DIY genre tagger for your hoarded MP3s
A personal pipeline that turns your own music library into training data, because who trusts crowdsourced metadata anyway?

What it does Takes your personal MP3 collection, slices the audio into chunks, and trains a neural network to classify genre. The end goal: automatically fill in missing genre tags for songs you’ve already labeled by hand. It’s a three-step CLI workflow: slice, train, test.
The interesting bit The project treats your existing library as ground truth — a clever hack around the usual problem of finding clean, labeled datasets. The author also openly admits the final “label new songs” step is left as an exercise, which is either refreshing honesty or a slightly unfinished weekend project, depending on your generosity.
Key highlights
- Built on TensorFlow + tflearn (this was 2016-era tooling, so expect some archaeology)

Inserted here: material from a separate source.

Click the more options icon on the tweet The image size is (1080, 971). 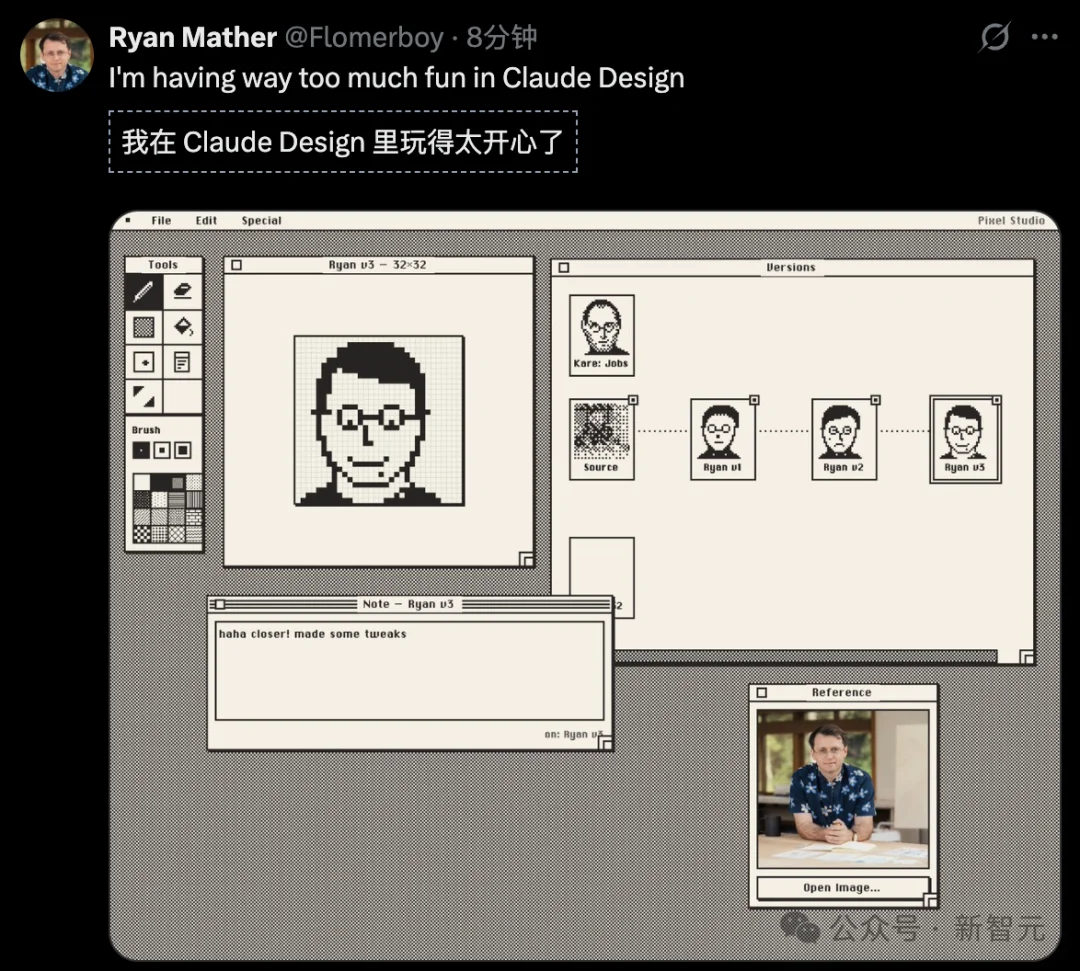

- Uses sox for audio slicing and eyed3 for MP3 metadata manipulation
- Config-driven: tweak
config.pyfor parameters,model.pyfor architecture swaps - Includes a Medium article walking through the full approach
- ~1.1k stars suggests it hit a nerve with developers who’ve stared at their “Unknown Genre” folders in despair
Caveats
- The “label new songs” pipeline is explicitly not implemented — you’ll wire that yourself with eyed3
- Dependencies include tflearn, which is effectively unmaintained; this is not a modern stack
- No mention of accuracy numbers, dataset size requirements, or training time in the README
Verdict Good for someone who wants to understand a complete (if dated) audio ML pipeline and doesn’t mind doing the last mile of integration. Skip it if you need production-ready inference or current frameworks — this is a learning project with rough edges left deliberately exposed.